The supportive care needs of elderly breast cancer patients change dynamically

This study found that supportive care needs of elderly breast cancer patients increased to a maximum at 14 days postoperatively (T2) and gradually decreased thereafter, which is similar to Zhang's study [44, 45]. However, research on the effect of Type D personality on changes in patients' supportive care needs is currently lacking, and comparability between the available findings and our study is limited because of differences in the study type, study population, and follow-up time. Future research should strengthen the focus on the supportive care needs of elderly breast cancer patients and further explore supportive care needs in association with Type D personality and other related factors.

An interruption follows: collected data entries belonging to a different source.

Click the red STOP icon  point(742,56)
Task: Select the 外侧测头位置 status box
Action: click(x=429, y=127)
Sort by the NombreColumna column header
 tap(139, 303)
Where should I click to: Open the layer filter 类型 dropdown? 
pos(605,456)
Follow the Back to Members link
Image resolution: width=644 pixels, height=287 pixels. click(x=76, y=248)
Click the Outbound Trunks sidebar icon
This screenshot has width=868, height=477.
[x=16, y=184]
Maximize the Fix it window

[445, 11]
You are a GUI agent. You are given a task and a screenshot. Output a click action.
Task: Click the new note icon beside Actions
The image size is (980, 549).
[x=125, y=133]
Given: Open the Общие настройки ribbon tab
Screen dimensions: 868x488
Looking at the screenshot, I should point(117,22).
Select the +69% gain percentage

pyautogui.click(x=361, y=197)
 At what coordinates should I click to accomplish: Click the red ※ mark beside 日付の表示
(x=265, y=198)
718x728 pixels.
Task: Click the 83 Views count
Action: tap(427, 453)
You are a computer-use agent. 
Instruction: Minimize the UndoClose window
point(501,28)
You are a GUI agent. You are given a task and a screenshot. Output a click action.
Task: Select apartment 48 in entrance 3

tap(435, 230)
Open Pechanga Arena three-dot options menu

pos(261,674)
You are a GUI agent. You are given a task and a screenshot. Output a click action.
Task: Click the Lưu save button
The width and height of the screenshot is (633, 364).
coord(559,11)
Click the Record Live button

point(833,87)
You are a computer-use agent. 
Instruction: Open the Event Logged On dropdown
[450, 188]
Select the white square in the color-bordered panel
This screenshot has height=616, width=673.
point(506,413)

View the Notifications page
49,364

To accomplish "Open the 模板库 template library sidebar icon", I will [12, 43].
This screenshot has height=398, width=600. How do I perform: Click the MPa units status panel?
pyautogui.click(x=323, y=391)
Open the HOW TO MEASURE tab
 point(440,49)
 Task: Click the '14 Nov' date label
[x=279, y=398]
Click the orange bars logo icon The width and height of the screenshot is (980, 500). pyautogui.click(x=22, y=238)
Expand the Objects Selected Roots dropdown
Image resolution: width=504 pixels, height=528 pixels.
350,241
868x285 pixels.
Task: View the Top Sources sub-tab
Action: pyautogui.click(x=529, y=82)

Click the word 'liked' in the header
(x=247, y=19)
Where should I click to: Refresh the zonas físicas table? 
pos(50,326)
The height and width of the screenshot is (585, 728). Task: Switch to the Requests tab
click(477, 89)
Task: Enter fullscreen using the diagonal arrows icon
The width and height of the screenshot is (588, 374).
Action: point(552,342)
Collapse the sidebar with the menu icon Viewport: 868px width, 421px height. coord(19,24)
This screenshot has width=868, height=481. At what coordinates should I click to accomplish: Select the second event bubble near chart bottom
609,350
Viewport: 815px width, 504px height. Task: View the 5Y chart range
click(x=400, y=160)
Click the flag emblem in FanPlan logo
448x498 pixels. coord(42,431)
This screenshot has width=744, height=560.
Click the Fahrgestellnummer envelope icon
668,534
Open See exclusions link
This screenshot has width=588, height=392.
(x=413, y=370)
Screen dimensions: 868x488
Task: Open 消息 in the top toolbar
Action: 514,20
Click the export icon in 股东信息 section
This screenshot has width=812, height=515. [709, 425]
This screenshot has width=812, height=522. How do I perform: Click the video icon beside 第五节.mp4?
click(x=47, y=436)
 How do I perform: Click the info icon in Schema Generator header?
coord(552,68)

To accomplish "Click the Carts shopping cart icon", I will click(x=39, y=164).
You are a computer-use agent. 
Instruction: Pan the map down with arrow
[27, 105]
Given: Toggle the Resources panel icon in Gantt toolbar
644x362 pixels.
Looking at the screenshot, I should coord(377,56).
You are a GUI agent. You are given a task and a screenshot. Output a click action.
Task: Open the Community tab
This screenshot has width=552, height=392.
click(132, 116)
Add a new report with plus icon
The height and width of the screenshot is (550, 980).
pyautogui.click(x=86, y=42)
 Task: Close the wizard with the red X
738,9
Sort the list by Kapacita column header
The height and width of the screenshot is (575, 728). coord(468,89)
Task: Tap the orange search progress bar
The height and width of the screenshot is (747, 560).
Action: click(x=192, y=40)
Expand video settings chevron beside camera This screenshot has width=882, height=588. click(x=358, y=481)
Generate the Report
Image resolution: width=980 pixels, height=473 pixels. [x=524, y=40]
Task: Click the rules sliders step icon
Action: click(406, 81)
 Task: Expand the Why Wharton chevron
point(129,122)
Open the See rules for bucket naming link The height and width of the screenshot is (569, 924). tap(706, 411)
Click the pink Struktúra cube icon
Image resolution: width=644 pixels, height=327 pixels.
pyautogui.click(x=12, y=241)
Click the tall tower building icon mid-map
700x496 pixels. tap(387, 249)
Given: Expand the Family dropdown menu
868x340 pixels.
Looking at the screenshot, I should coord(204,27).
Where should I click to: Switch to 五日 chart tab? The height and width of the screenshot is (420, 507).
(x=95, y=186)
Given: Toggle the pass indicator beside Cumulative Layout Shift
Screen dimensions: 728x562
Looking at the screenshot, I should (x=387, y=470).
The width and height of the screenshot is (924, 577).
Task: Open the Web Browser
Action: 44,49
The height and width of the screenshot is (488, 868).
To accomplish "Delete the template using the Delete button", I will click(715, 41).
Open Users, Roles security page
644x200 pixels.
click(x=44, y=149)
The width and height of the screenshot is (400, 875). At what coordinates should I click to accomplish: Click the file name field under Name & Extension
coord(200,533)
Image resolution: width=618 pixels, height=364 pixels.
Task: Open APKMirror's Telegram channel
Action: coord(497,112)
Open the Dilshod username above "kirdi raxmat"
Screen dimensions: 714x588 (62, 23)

Study strengths and limitations

The strengths of our study include (a) the focus on the elderly breast cancer population in China and (b) the longitudinal design used to analyse the impact of Type D personality on supportive care needs. Despite these strengths, the following must be considered when interpreting the results: (a) only Type D personality was assessed, ignoring the impact of other personality traits on supportive care needs;(b) this study focused only on breast cancer patients. Thus, future studies should cover elderly patient with different types of cancer and explore the impact of other personality traits, such as Type A personality, on patients' supportive care needs; and (c) this study was conducted during the COVID-19 period, when patients' social support was generally lower, and no significant association between social support and supportive care needs was found in this study. Therefore, further studies are needed to explore the relationship between social support and supportive care needs.

Clinical implications

Type D personality is an important factor influencing the supportive care needs of elderly breast cancer patients. Health care providers need to focus on supportive care for elderly breast cancer patients with Type D personality. Further study is needed to better understand unmet care needs based on personality traits and to develop individually tailored intervention programs.

Conclusion

Our study found that Type D personality plays a vital role in the change in supportive care needs in elderly breast cancer patients. Elderly breast cancer patients with Type D personality had significantly higher levels of supportive care needs than patient with non-Type D personality. These findings suggest that clinical care providers need to pay more attention to the supportive care needs of elderly breast cancer patients with Type D personality and can provide helpful information for appropriate interventions and strategies for changes in supportive care needs in patients with different personality traits. Future work is needed to better understand unmet care needs based on personality traits and to develop individualized interventions.